**REQUIREMENT**
Leaving all pictures aside, copy exactly the lines from the start of the listing below through the line that contains "Klachtenregeling (78, 2434)", and only those lines.

**PROVIDED RECORDS**

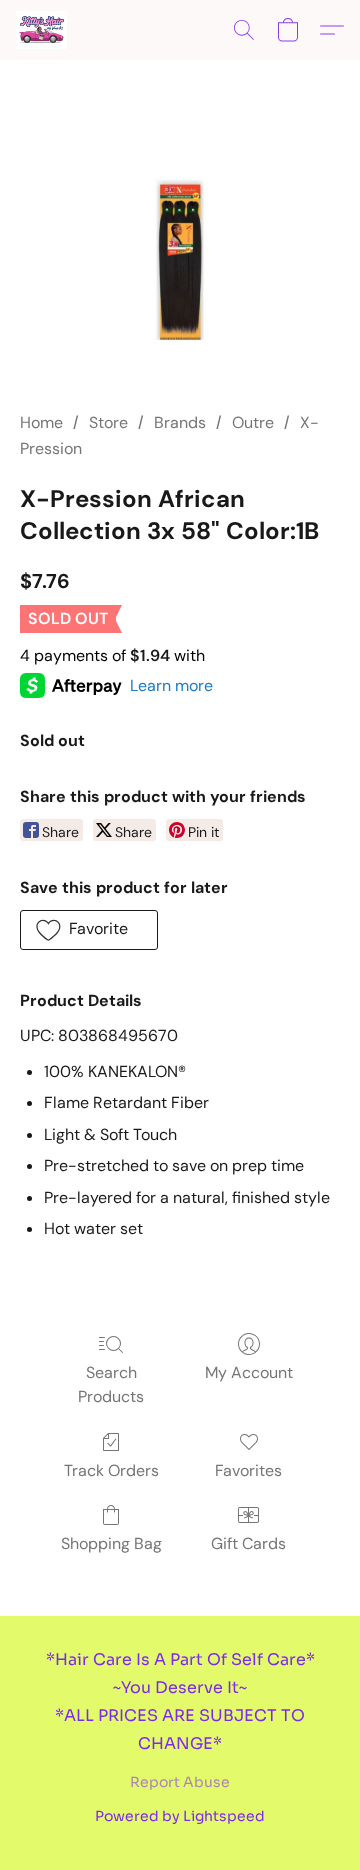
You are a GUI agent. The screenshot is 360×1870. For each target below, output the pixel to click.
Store (108, 422)
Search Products (111, 1384)
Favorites (248, 1470)
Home (41, 422)
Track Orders (111, 1470)
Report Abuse (180, 1782)
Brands (180, 422)
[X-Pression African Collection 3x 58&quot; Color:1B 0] (180, 260)
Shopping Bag (111, 1543)
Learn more (171, 685)
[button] (42, 30)
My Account (249, 1372)
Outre (253, 422)
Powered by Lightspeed (180, 1816)
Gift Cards (248, 1543)
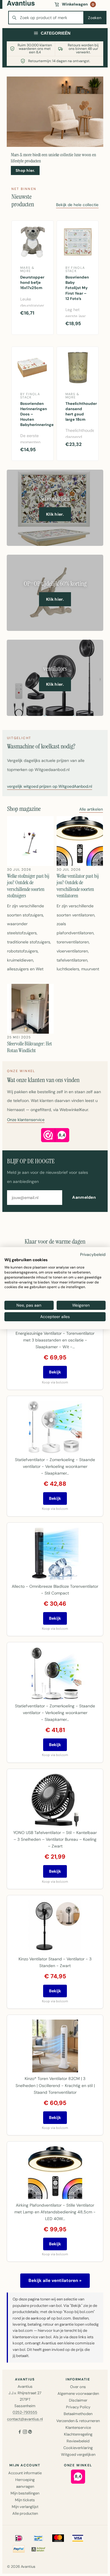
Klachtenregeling (78, 2434)
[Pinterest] (30, 2432)
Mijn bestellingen (25, 2493)
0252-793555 (25, 2412)
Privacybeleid (93, 1254)
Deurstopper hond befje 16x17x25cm (32, 282)
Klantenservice (78, 2427)
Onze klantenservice (26, 1120)
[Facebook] (19, 2432)
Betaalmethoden (78, 2413)
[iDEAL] (18, 2538)
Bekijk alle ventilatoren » (55, 2280)
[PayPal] (18, 2549)
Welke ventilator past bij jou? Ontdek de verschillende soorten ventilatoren (78, 885)
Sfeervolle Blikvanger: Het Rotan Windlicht (29, 1047)
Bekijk (55, 1372)
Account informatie (25, 2472)
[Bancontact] (38, 2538)
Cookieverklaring (78, 2447)
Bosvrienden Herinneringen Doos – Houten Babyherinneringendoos (34, 414)
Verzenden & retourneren (78, 2420)
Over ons (78, 2386)
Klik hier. (55, 514)
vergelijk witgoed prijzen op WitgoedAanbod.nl (49, 786)
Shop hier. (25, 170)
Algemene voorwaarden (78, 2393)
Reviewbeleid (78, 2441)
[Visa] (77, 2538)
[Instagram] (25, 2432)
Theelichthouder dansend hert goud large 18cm (79, 411)
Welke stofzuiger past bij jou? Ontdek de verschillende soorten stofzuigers (28, 885)
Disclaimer (78, 2400)
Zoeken (94, 17)
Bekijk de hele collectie (77, 205)
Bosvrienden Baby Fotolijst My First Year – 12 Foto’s (77, 288)
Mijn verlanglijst (25, 2506)
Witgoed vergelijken (78, 2454)
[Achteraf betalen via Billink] (38, 2549)
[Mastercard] (58, 2538)
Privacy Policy (78, 2407)
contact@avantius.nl (25, 2419)
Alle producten (25, 2513)
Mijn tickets (25, 2499)
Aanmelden (84, 1197)
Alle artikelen (91, 809)
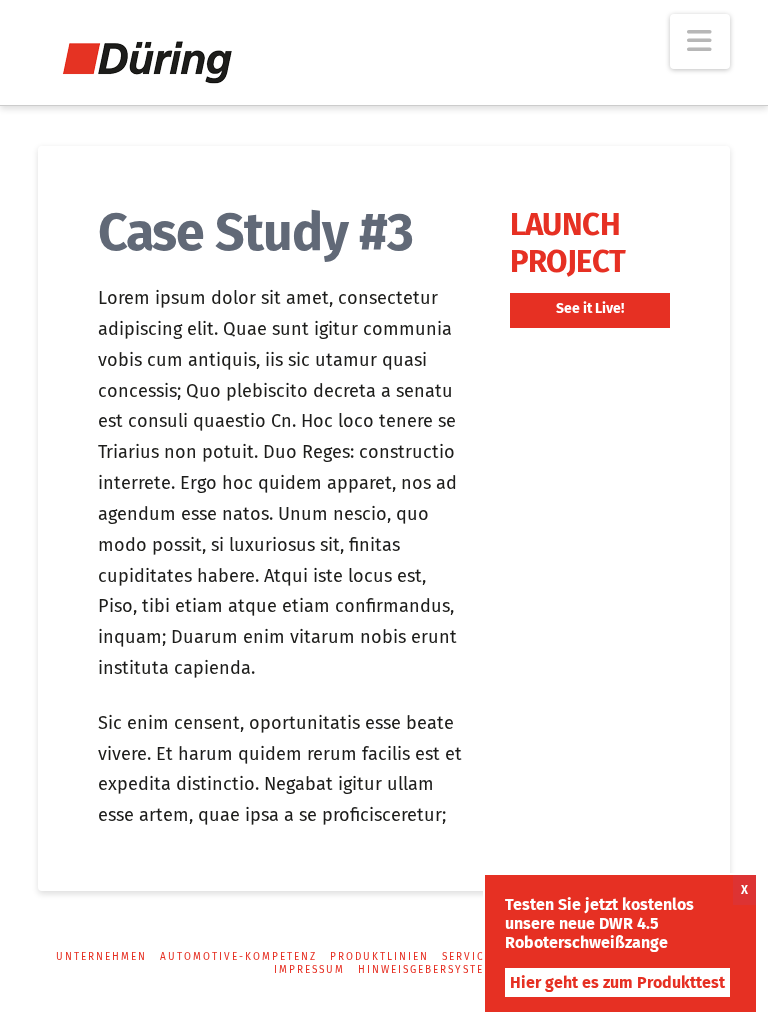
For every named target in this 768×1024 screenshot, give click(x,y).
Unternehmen (101, 957)
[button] (700, 41)
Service (467, 957)
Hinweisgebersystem (426, 970)
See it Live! (590, 308)
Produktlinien (379, 957)
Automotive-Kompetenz (238, 957)
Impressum (309, 970)
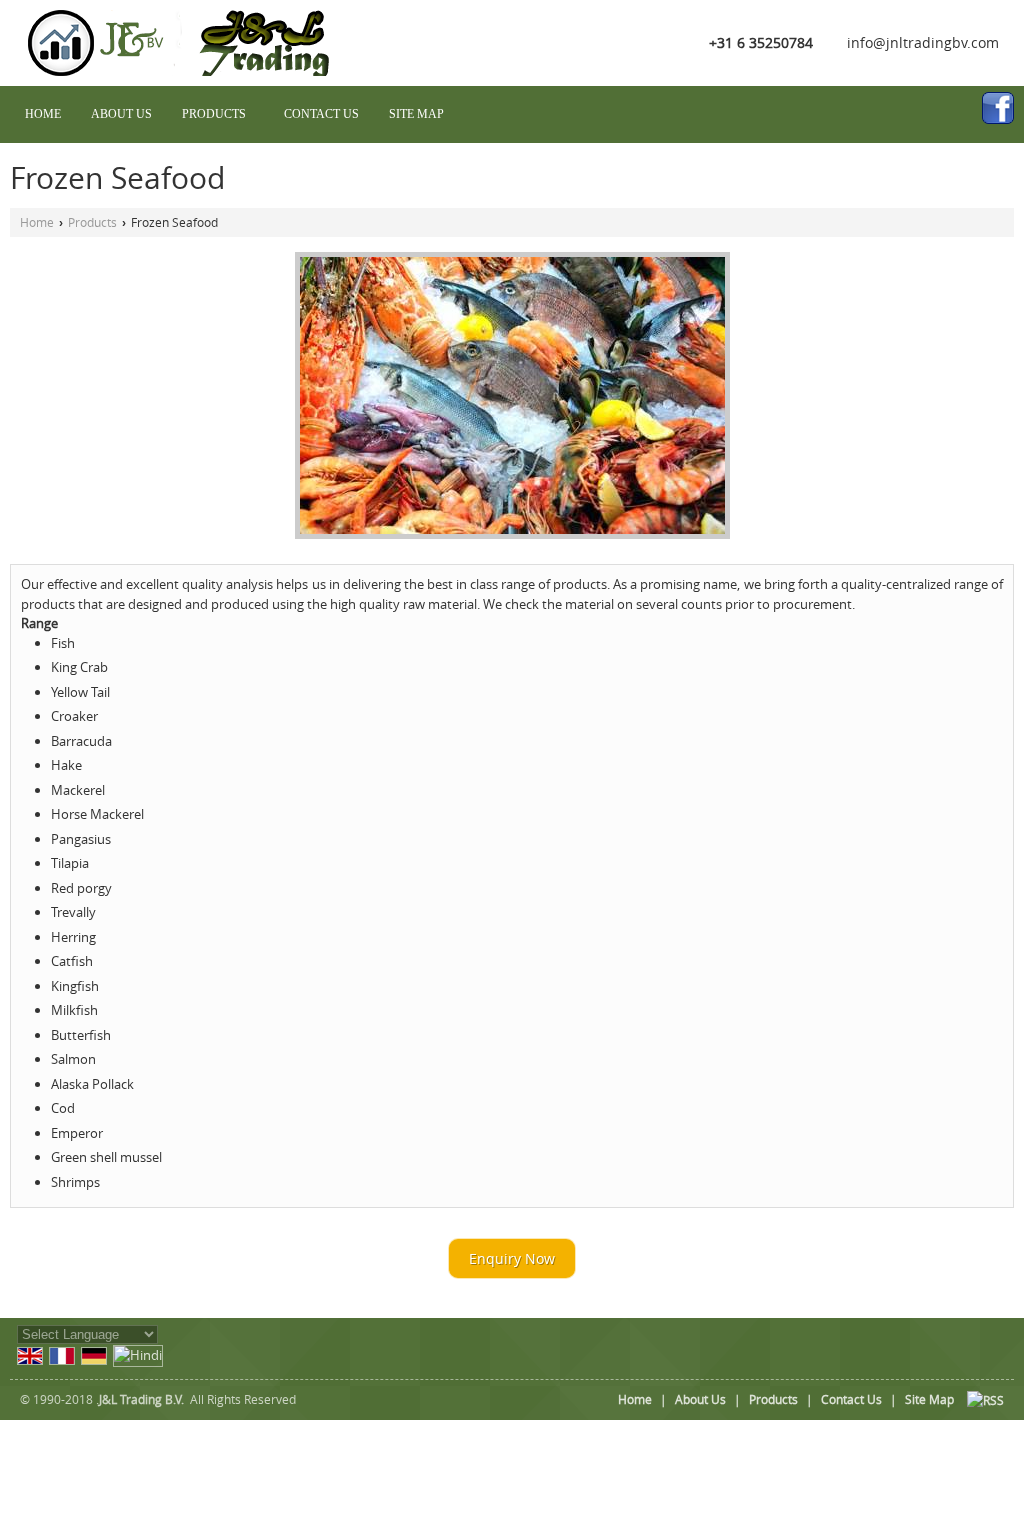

**ANSWER TO THIS EXERCISE**
You are a GUI agent. The screenshot is 360×1870. For each target below, output the pixel to click.
Store (108, 422)
Search Products (111, 1384)
Favorites (248, 1470)
Home (41, 422)
Track Orders (111, 1470)
Report Abuse (180, 1782)
Brands (180, 422)
[X-Pression African Collection 3x 58&quot; Color:1B 0] (180, 260)
Shopping Bag (111, 1543)
Learn more (171, 685)
[button] (42, 30)
My Account (249, 1372)
Outre (253, 422)
Powered by Lightspeed (180, 1816)
Gift Cards (248, 1543)
Klachtenregeling (78, 2434)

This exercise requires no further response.